20 Mart 2021'de Denizli Çınar Meydanı'nda düzenlenen İstanbul Sözleşmesi eylemine katılan Esmaeil Fattahi, Leili Faraji ve Zeinab Sahafi, 5 Nisan'da gözaltına alındı. Mohammad Pourakbari Kermani adlı dördüncü bir kişi ise gösteriye katılmamasına rağmen bu gruba dahil edildi.

Bir ay boyunca Aydın Geri Gönderme Merkezi'nde bekletilen ve ardından Denizli İdare Mahkemesi tarafından sınır dışı itirazları reddedilen mülteciler, haklarının ihlal edildiğini söylüyor; geri gönderme merkezinde yaşadıklarını anlatıyor.

Hakaret ve şiddet normal bir şey

Esmaeil ve Leili, Aydın Merkezi'nde kaldıkları süre boyunca psikolojik ve fiziksel şiddete maruz kaldıklarını ve görevliler tarafından ülkelerine gönüllü geri dönüş belgesi imzalamaya zorlandıklarını belirttiler.

2015'ten beri Türkiye'de yaşayan ve şartlı mülteci başvurusunu kazanarak uluslararası koruma altına alınan Esmaeil, Aydın Geri Gönderme Merkezi'nde "hakaret ve şiddetin normal bir şey" olduğunu ve kaldığı süre boyunca can güvenliğinden endişe ettiğini söyledi:

"Öyle ağır psikolojik baskı var ki... Bana sürekli Türkiye'ye ihanet ettiğimi, yasalara aykırı davrandığımı ve İran'a geri gönderileceğimi söylediler.
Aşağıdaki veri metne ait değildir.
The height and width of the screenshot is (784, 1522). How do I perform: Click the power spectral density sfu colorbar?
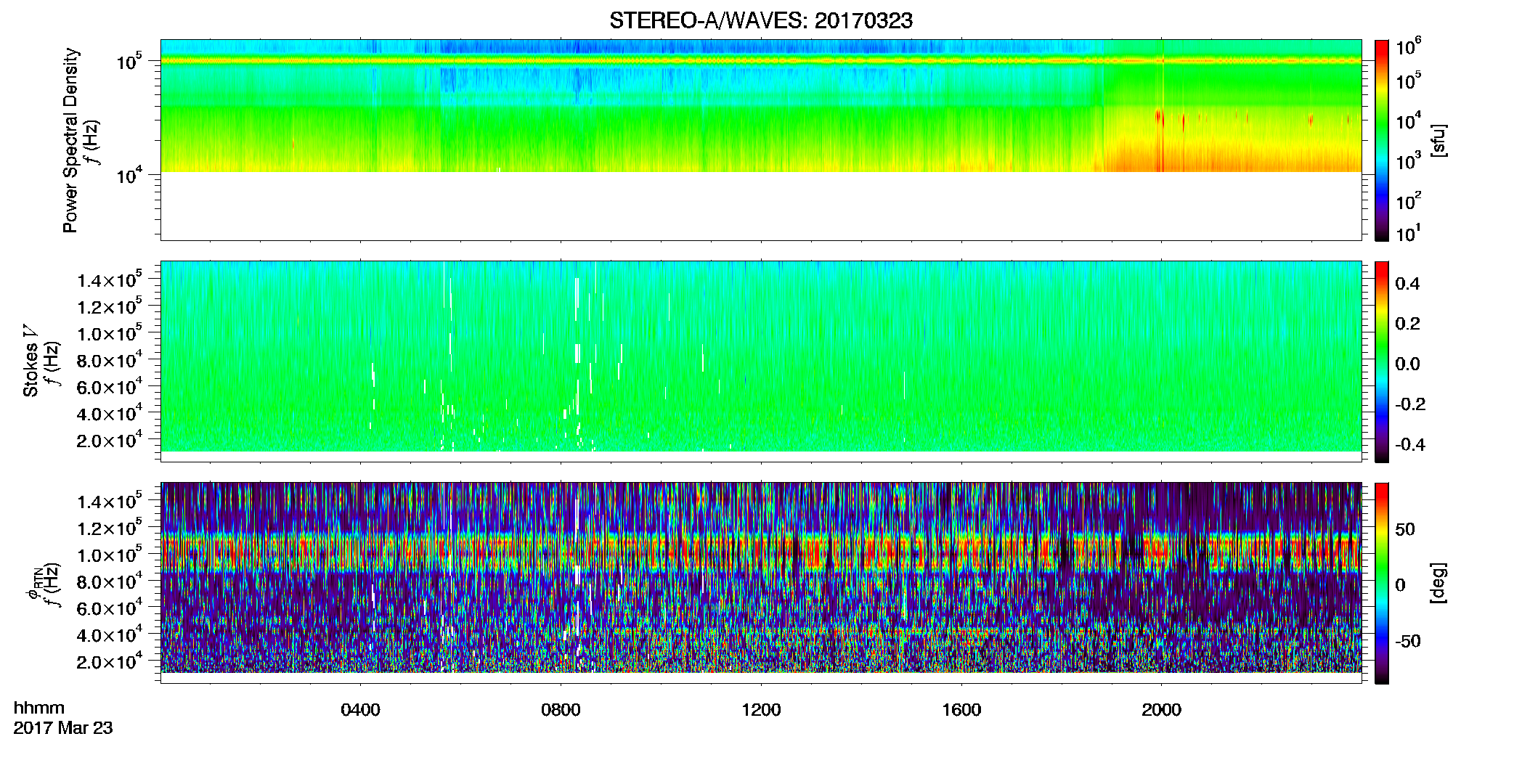pos(1382,140)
Ben İran'da baskı ve şiddet gördüm. Merkez'de kaldığımda sürekli İran'a geri gönderilirsem başıma neler gelebileceğini düşündüm."

Esmaeil, geri gönderme merkezinde kalanlara baskı altında gönüllü geri gönderme belgesi imzalatıldığını, bu belgeyi imzalayanların ise ülkeden ayrılmak zorunda olduğunu belirtti.

Katilmişim gibi davrandılar

Leili, geri gönderme merkezine vardığında hasta olmasına rağmen uzun süre hastaneye götürülmediğini ve ilaçlarının verilmediğini paylaştı.

Hastaneye en sonunda götürüldüğünde ise kendisine tokat atıldığını söyleyen Leili, elleri ve ayaklarının bağlandığını, daha hızlı yürümesi için ittirildiğini ve yere düştüğünü anlattı:

"Bana katilmişim gibi davrandılar. Ellerimi yüzüme kapattım ki yüzüme değil ellerime vursunlar."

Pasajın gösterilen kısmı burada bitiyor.